YOUR INSTRUCTIONS: Please copy out word for word the stretch of lines from the one containing "Where should I click to: Click the magnifier" through the one containing "pyautogui.click(x=886, y=195)", and leave the pictures out of your answer.

LISTED ENTRIES:
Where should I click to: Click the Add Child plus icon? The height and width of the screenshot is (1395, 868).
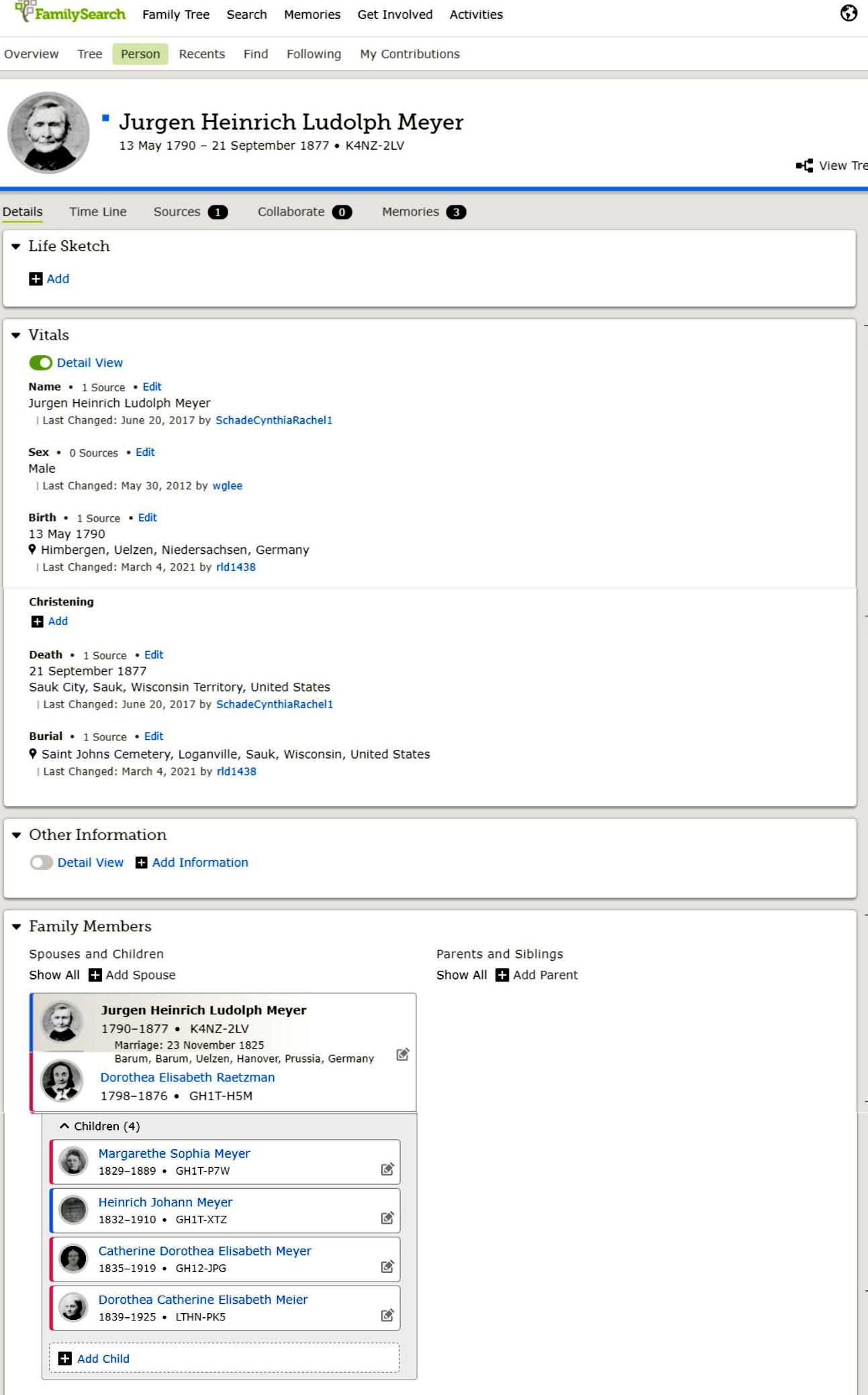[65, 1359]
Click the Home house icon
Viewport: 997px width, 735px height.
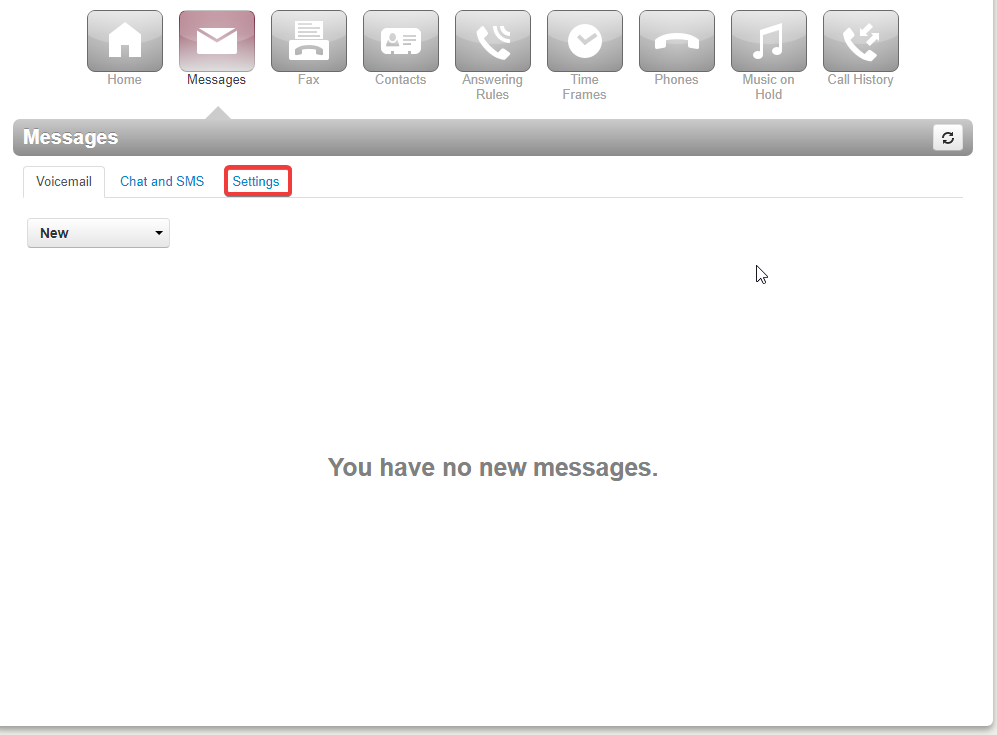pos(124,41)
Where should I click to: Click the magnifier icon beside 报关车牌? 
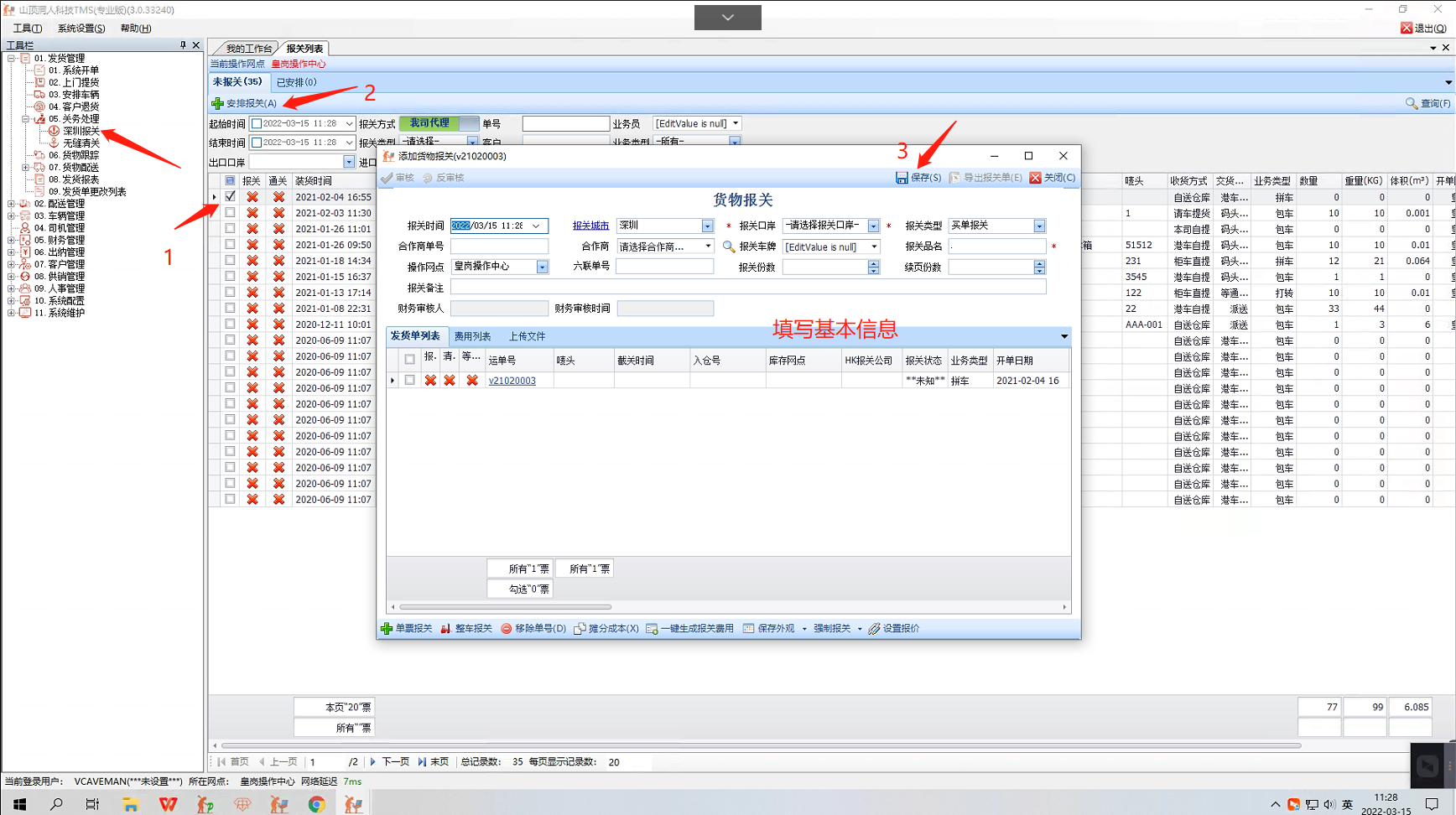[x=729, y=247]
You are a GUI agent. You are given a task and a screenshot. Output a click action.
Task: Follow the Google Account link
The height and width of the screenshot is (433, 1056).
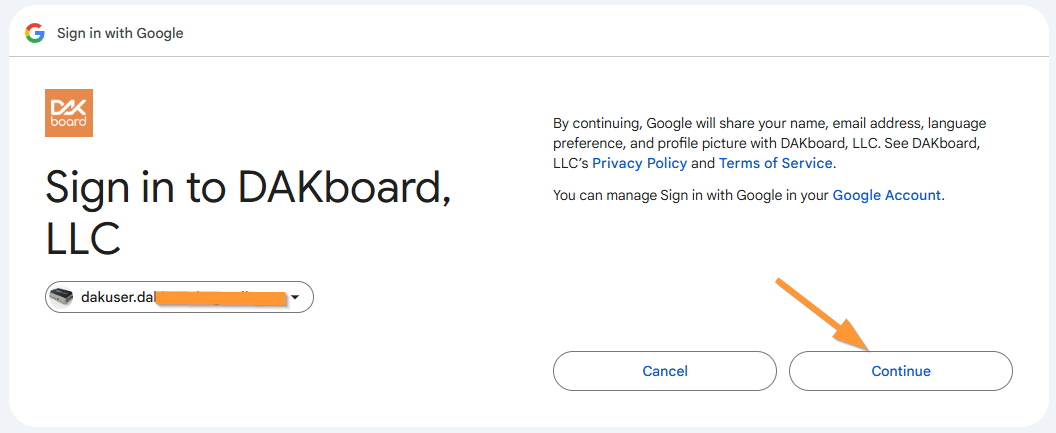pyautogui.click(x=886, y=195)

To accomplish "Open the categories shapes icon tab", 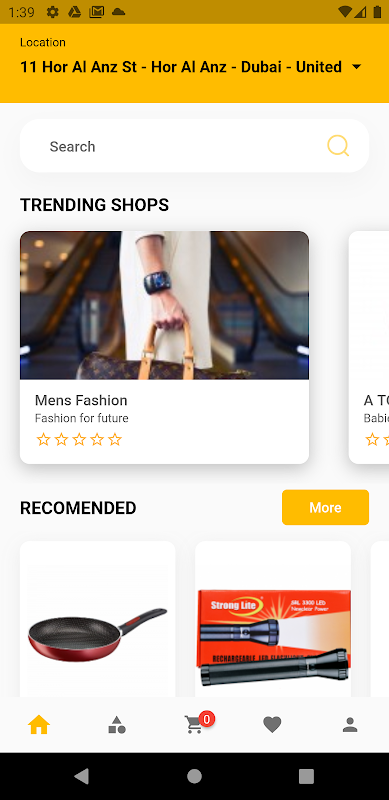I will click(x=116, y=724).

* * *

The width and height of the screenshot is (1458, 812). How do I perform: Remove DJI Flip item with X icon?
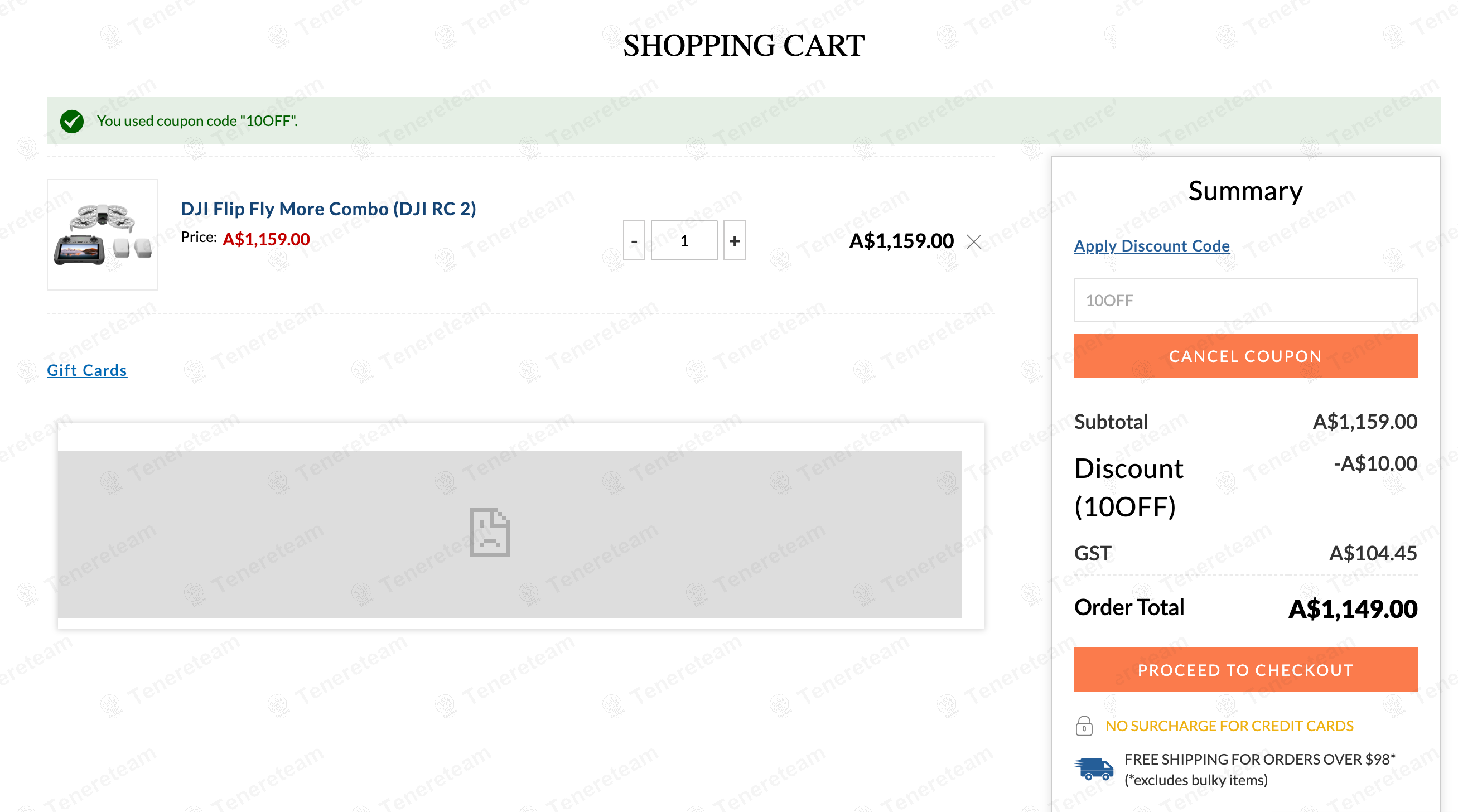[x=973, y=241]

EXERCISE RESULT:
Where should I click to: Click the magnifier icon beside 报关车牌? 
[x=729, y=247]
You are a GUI agent. You are given a task and a screenshot. Output a click action.
Task: Follow the Google Account link
The height and width of the screenshot is (433, 1056).
pyautogui.click(x=886, y=195)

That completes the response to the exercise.